### ASSIGNED TASK
Pull out every line in the data that has the string "agent" in it.

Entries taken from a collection
*****

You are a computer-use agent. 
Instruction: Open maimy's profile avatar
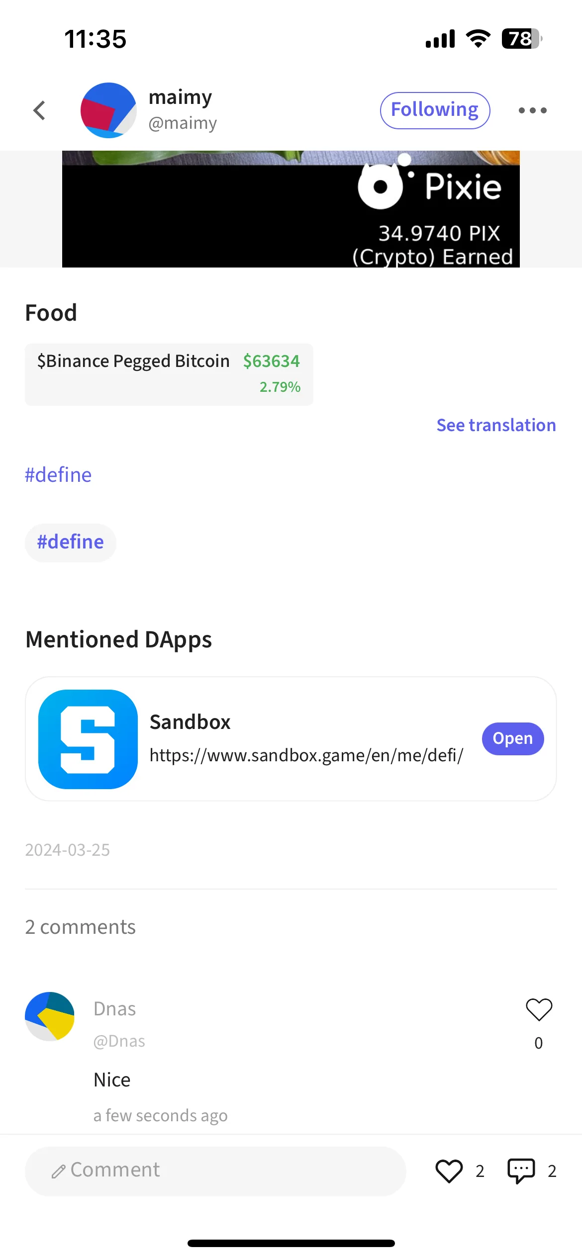click(x=108, y=110)
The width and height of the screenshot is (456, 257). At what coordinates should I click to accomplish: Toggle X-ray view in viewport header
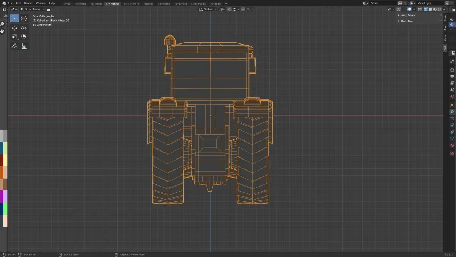tap(420, 9)
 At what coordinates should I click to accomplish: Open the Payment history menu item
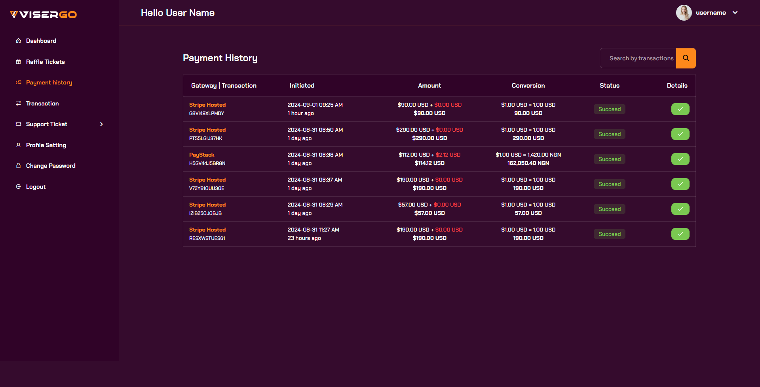tap(49, 82)
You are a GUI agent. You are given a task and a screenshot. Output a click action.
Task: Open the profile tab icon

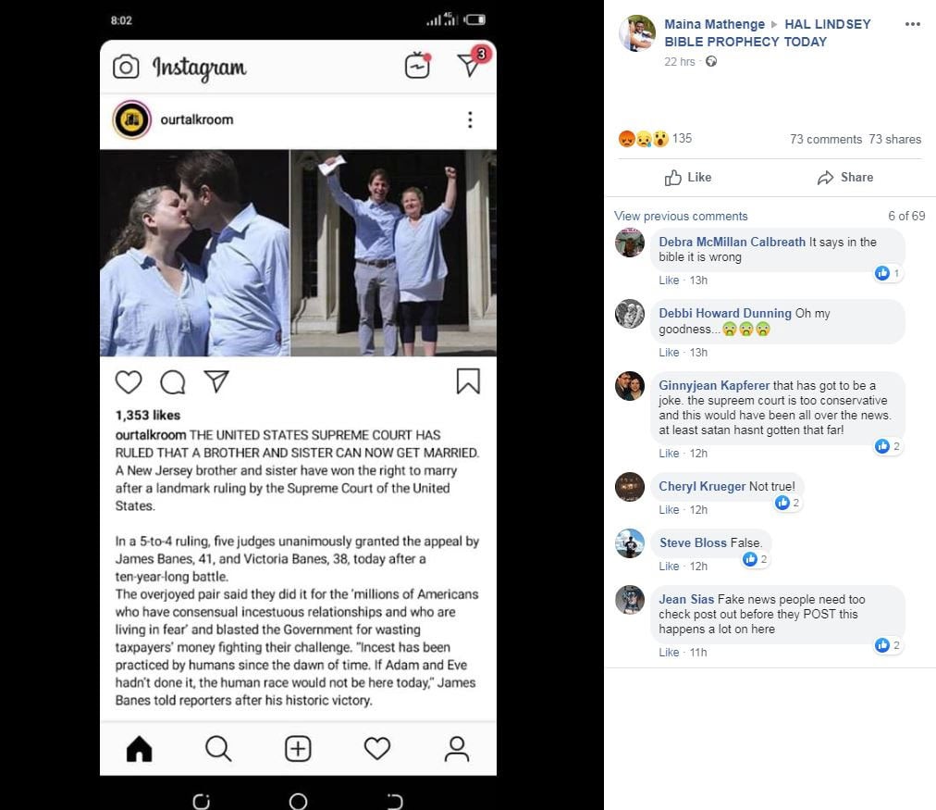[457, 748]

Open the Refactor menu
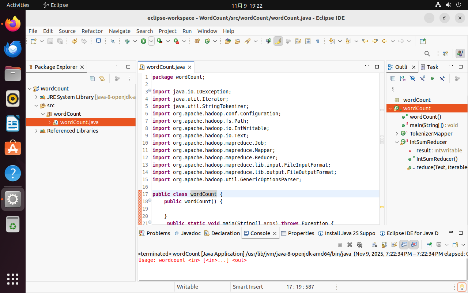point(92,31)
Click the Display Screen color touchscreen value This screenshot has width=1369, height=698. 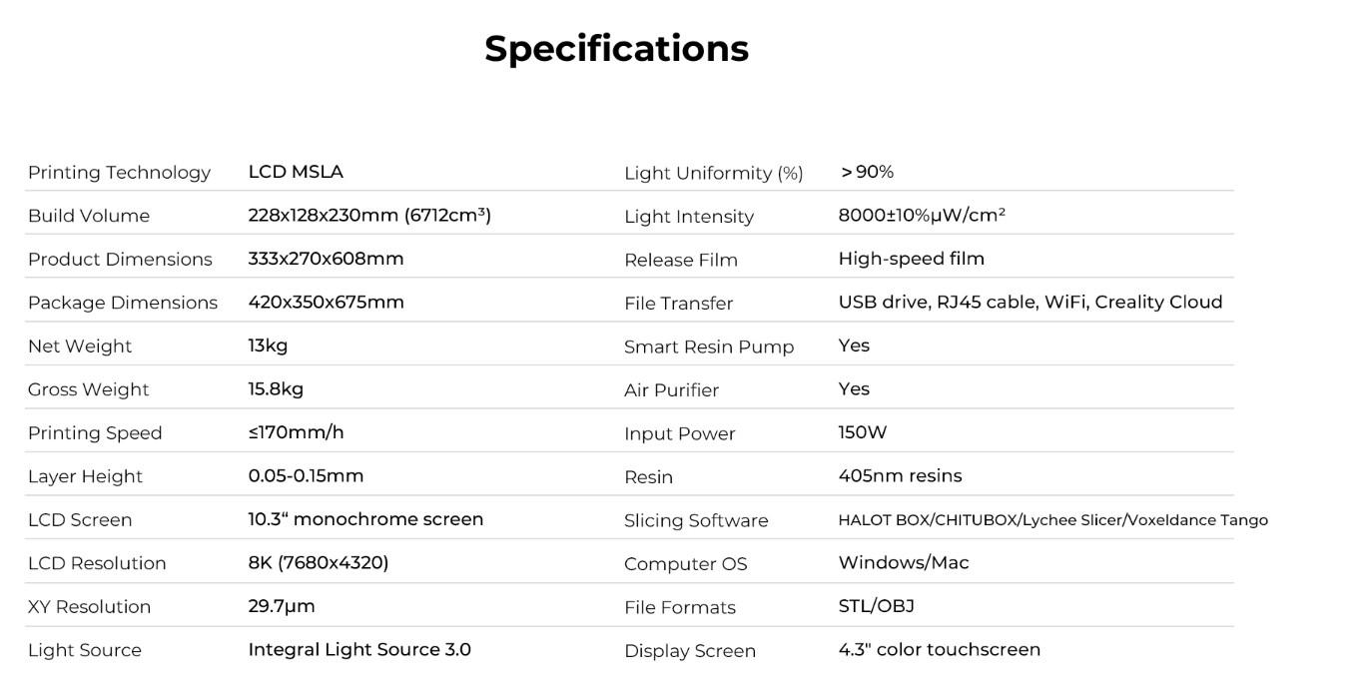pyautogui.click(x=939, y=649)
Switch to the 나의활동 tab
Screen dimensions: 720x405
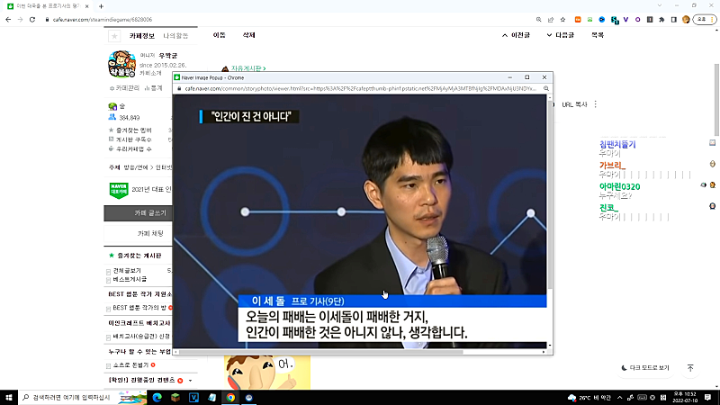click(176, 35)
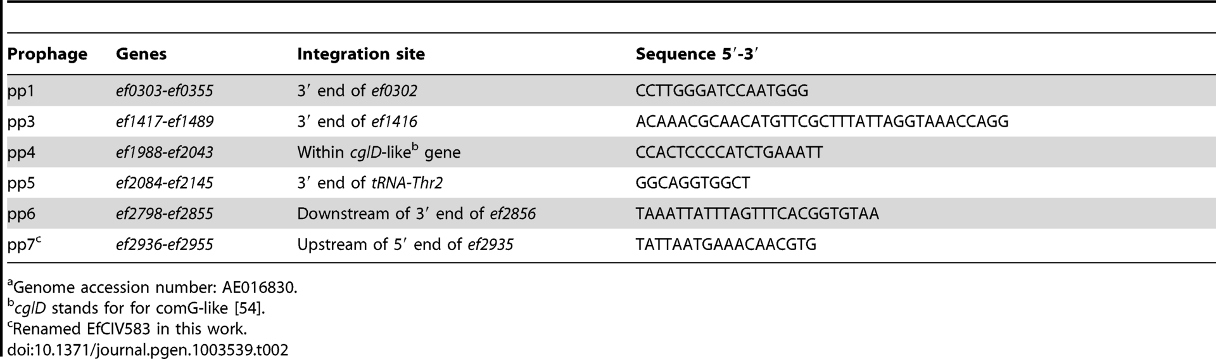Viewport: 1216px width, 359px height.
Task: Click gene range ef2936-ef2955
Action: [x=165, y=244]
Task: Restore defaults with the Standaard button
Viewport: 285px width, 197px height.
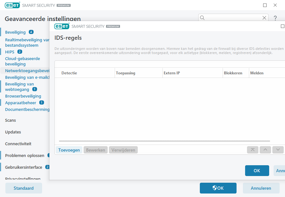Action: coord(23,188)
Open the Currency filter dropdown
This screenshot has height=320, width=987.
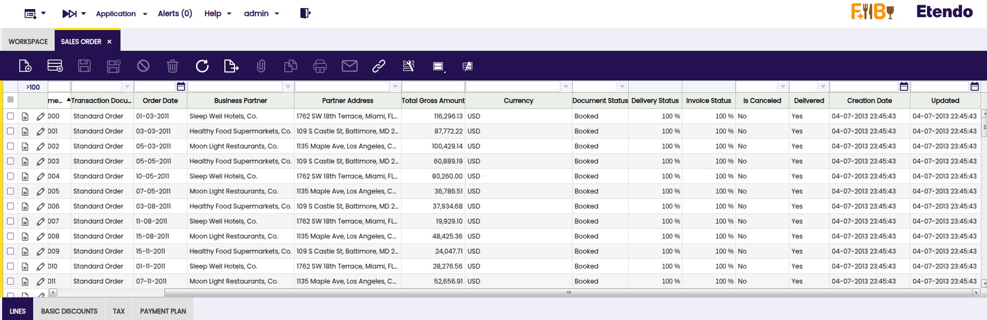[566, 86]
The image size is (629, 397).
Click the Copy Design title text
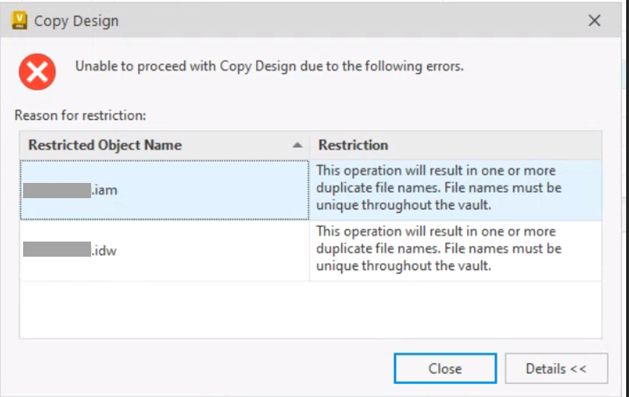point(76,21)
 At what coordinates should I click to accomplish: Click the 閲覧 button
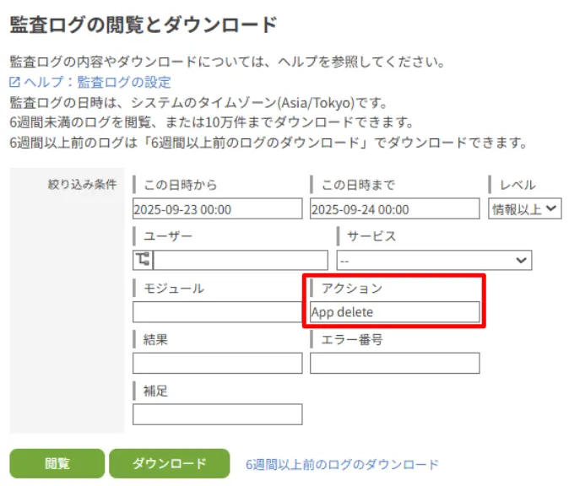57,464
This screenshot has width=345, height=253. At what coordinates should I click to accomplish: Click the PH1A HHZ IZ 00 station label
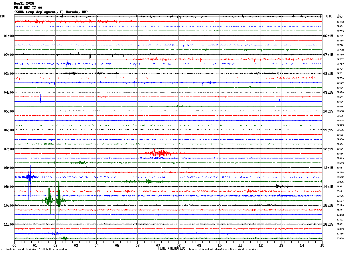pos(28,8)
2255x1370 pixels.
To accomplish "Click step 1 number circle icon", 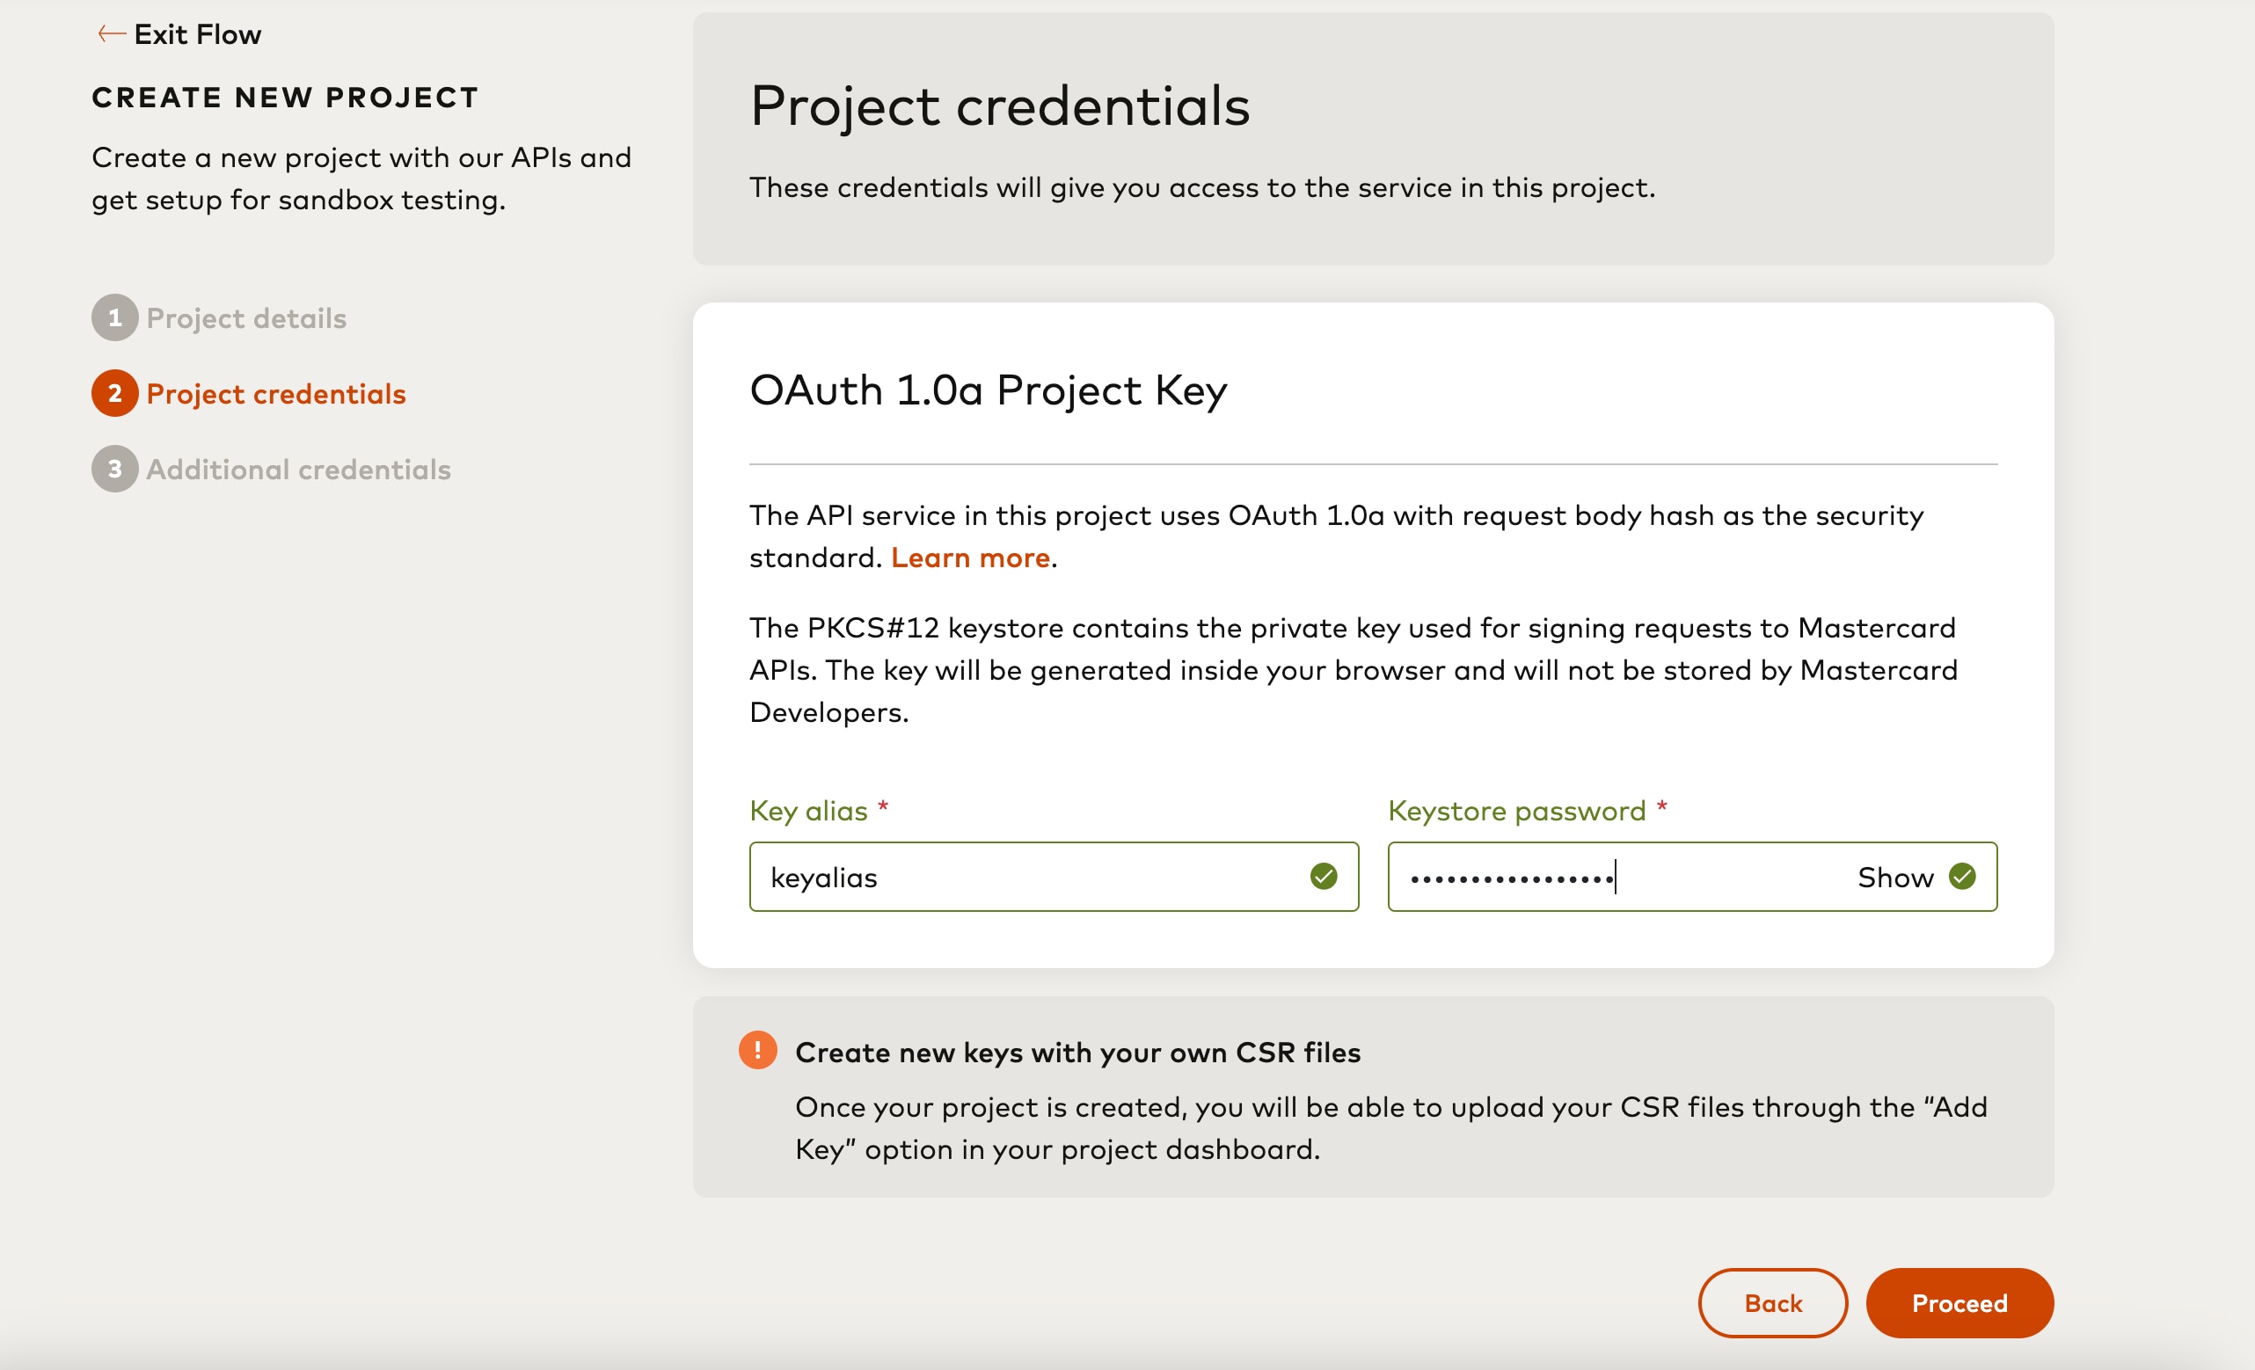I will click(x=114, y=318).
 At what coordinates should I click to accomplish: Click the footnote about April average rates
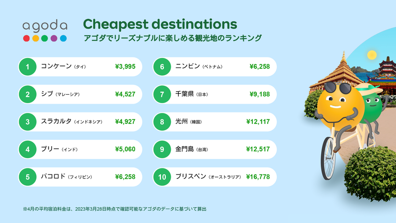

*****

### RESPONSE AREA
You are a computer-use agent. 
You are a GUI agent. You are given a task and a screenshot. Output a click action.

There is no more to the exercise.